True. What matters is that German as an unusual construction here. In French *_j'essaie si je peux l'attendre _wouldn't work either. You would also have to insert _de voi_r, much like in English. Never thought about this. Interesting.


----------



## διαφορετικός

"Versuchen, ob" meint ja nicht nur einen Versuch, herauszufinden ob ..., sondern gleichzeitig auch, dass man versuchen will, es zu schaffen. Es hat eine doppelte Bedeutung, die übrigens nur dann erscheint, wenn man das Wort "ob" hinzufügt. Dabei ist mir jeweils nicht klar, ob wirklich beide Bedeutungen gemeint sind; die Bedeutung des "Herausfindens" ist wahrscheinlich oft nicht mitgemeint. Gerade auch im Beispiel im Beitrag #1. Dort könnte dass man "ob" wohl weglassen - und das fände ich dann deshalb auch angenehmer zu lesen. Vielleicht mögen die Leute einfach nicht die dann notwendige "zu+Infinitiv"-Konstruktion und verwenden deshalb die "ob"-Konstruktion, ohne dass das Wort "ob" seine eigentliche Bedeutung ausdrückt.


----------



## bearded

(Sollte jemand interessiert sein):
Im Italienischen haben wir zwei Verben, die beide ''versuchen'' bedeuten: _provare_ und _tentare.  _Seltsamerweise ist mit dem ersten ein nachfolgender ob-Satz ganz normal, bei dem zweiten hingegen unzulässig.
_Voglio provare se(=ob) riesco ad arrampicarmi sull'albero_   (ich will versuchen, ob es mir gelingt, am Baum hochzuklettern),
_Voglio tentare se riesco ad arrampicarmi sull'albero_.
Einen Grund für diesen Unterschied gibt es sicherlich, er fällt mir derzeit bloß nicht ein.


----------



## berndf

bearded said:


> (Sollte jemand interessiert sein):
> Im Italienischen haben wir zwei Verben, die beide ''versuchen'' bedeuten: _provare_ und _tentare.  _Seltsamerweise ist mit dem ersten ein nachfolgender ob-Satz ganz normal, bei dem zweiten hingegen unzulässig.
> _Voglio provare se(=ob) riesco ad arrampicarmi sull'albero_   (ich will versuchen, ob es mir gelingt, am Baum hochzuklettern),
> _Voglio tentare se riesco ad arrampicarmi sull'albero_.
> Einen Grund für diesen Unterschied gibt es sicherlich, er fällt mir derzeit bloß nicht ein.
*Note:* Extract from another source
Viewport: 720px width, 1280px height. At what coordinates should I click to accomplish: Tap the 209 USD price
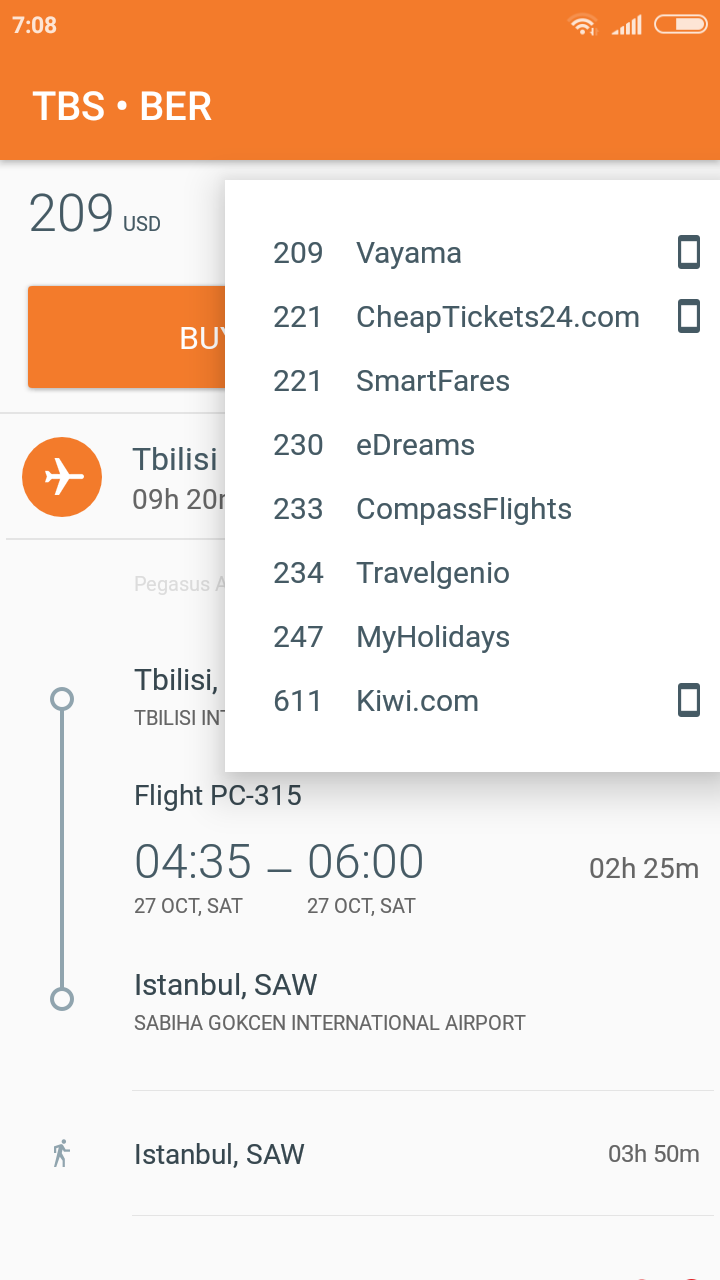pos(95,214)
Das würde dann ja eher für meine Vermutung sprechen, dass _versuchen_ zwei Bedeutungen vereinigt, von denen französisch essayer und englisch _try_ nur eine besitzen. Früher hatte try auch die Bedeutung _versuchen zu entscheiden_, in welcher dann try whether auch möglich war.


----------



## JClaudeK

διαφορετικός said:


> die Bedeutung des "Herausfindens" ist wahrscheinlich oft nicht mitgemeint. Dort könnte man "ob" wohl weglassen - und das fände ich dann deshalb auch angenehmer zu lesen. Vielleicht mögen die Leute einfach nicht die dann notwendige "zu+Infinitiv"-Konstruktion und verwenden deshalb die "ob"-Konstruktion


 
 Je öfter ich mir den Satz vorspreche, desto weniger gefällt mir die Version mit "versuchen, ob".
Auch ich finde die Version mit "zu" viel natürlicher. 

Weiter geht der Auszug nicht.